In what is still known, with unintentional irony, as the United Kingdom, we are currently enjoying the spectacle of our royal family indulging in one of its recurrent orgies of self-destruction. And while some people may object to the use of the word ‘enjoying’ when applied to the Harry and Meghan train-crash, it is very clear that a great many of their subjects are enjoying it all hugely. It is, after all, a welcome distraction from the grim realities of COVID and lock-down.
But my blogs are about Ayn Rand. What would she have thought?
Meghan she would probably have liked. Not only did she make her own way up to fame and wealth in the world that was Rand’s first love, the world of the moving pictures, but she also has that personal beauty without which no Randian hero or heroine is ever complete. But it is hard to believe that Rand would have approved of the British royal family, and although her main complaint against Europe was always that it was destined for disaster because it espoused socialism, the UK royals would probably still have made it into her list of looters. They toil not, neither do they spin; entertaining dictators or opening hospitals may be, on the one hand, gruesome, and on the other, very boring, but it could hardly be classed as work. Nevertheless, it seems that the even the lowliest members of the family feel themselves entitled to a quite disproportionate share of the fruits of the labours of those who do work and who, surely, should be the ones enjoying those fruits. And also, as Rand made clear, be allowed to pass them on to their descendants.
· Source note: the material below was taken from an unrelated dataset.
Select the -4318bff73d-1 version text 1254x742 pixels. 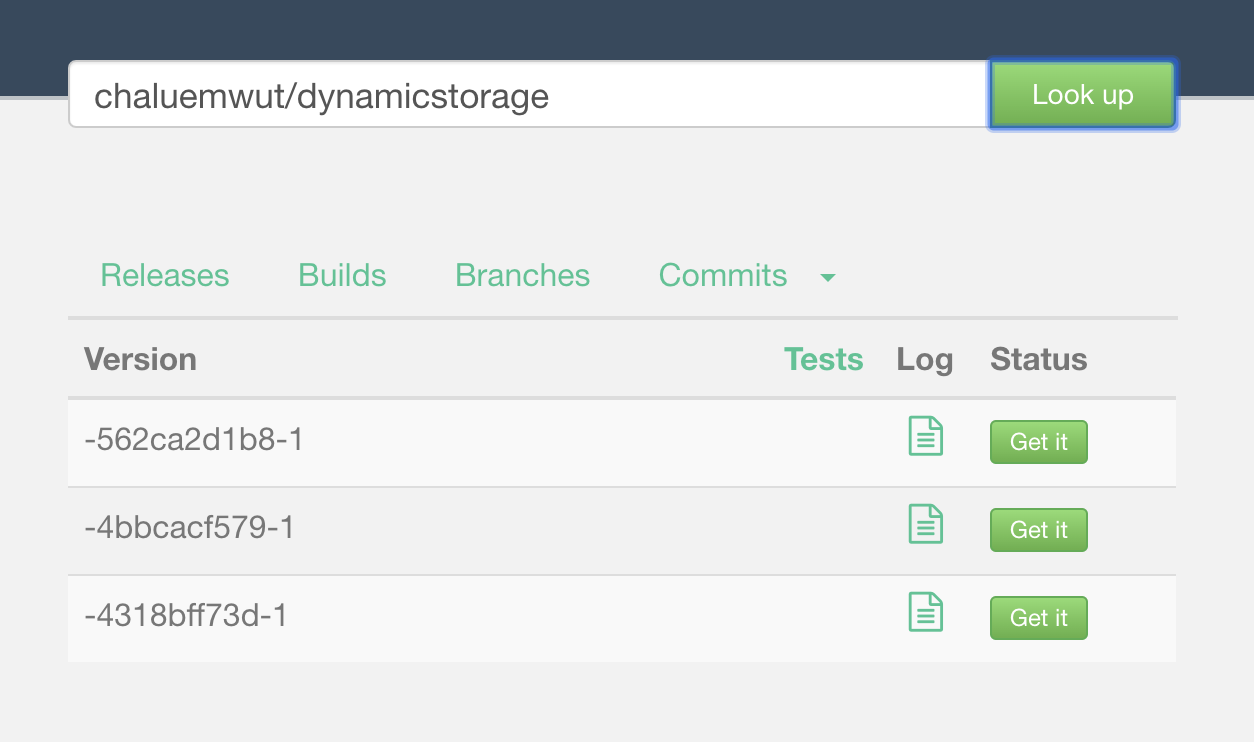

Now there’s the rub. The sanctity of private property is a tenet of every libertarian whose ramblings I have ever read, and it was certainly one of Rand’s. But that is how the royals got their wealth. They inherited it.
This is a real problem for Rand’s followers, even though many refuse to acknowledge it. I couldn’t state it better than, or even as well as, has been done by David Brin (an avowed libertarian) in his own blog on the subject of Atlas Shrugged, so I will just quote him instead. I am pretty sure he would not object to my doing so, because I also seriously suggest that anyone interested should read his blog in its entirety. What he had to say in his near-conclusion was this:
“Why do none of Rand’s characters ever have kids? Because those kids’ll inherit the olympian status wrested by Howard Roark or by Dagny Taggart and Hank Rearden. Sons and daughters of demigods, they will assume privileges and power that they never earned through fair competition. They will take lordship for granted as a right of blood, and use it to squelch new competitors from rising to face them on a level playing field. Until their own decadent line has to be toppled, amid war and waste and pain.”
Is not that the truth about the UK Royals? Whatever one might think of William the Conqueror, or Edward I, or Elizabeth I as moral beings (another Rand obsession), they were clearly people of ability. It is thanks to those abilities that their sad successors enjoy the riches and privileges that they have today. Their dream must end sometime, and the best they can hope for then is that it will not be in war, waste and pain but that they will be allowed to slip quietly away into the twilight. That seems to have been Rand’s solution to the problem, and it is one that displays to the full the shallowness of her thinking, and the fact that it never went far beyond adoration of a few god-like supermen. On p384 of my edition of ‘Atlas Shrugged’ she wrote:
“Only a man who does not need it is fit to inherit wealth – the man who would make his own fortune no matter where he started. If an heir is equal to his money, it serves him, if not it destroys him. But you look on and you cry that money corrupted him. Did it? Or did he corrupt his money? Do not envy a worthless heir, his wealth is nor yours and you would have done no better with it. Do not think that it would have been distributed among you; loading the world with fifty parasites instead of one, would nor bring back the dead virtue which was the fortune. Money is a living power that dies without its root. Money will not serve the mind that cannot match it. Is this the reason why you call it evil?”
Which is fine, if all you are concerned with is the wealthy man and his heirs, but such people do not live in a vacuum. If Hank Rearden had died before his conversion by John Galt, and his worthless family had inherited his business, it would have collapsed (as it presumably did after he had fled to Galt’s Gulch). Hundreds, perhaps thousands, of people, many of them presumably hard-working and competent because his business could not have prospered without such people, would have lost their livelihoods. People like that are not parasites, but as far as Rand was concerned their fate would have been their own fault, for not having built up their own businesses. Others may find that attitude unacceptable, and even those who do accept it must surely recognise that not even Hank Rearden could operate an entire steelworks single-handed.
And not even a royal family can disintegrate without causing a great deal of collateral damage.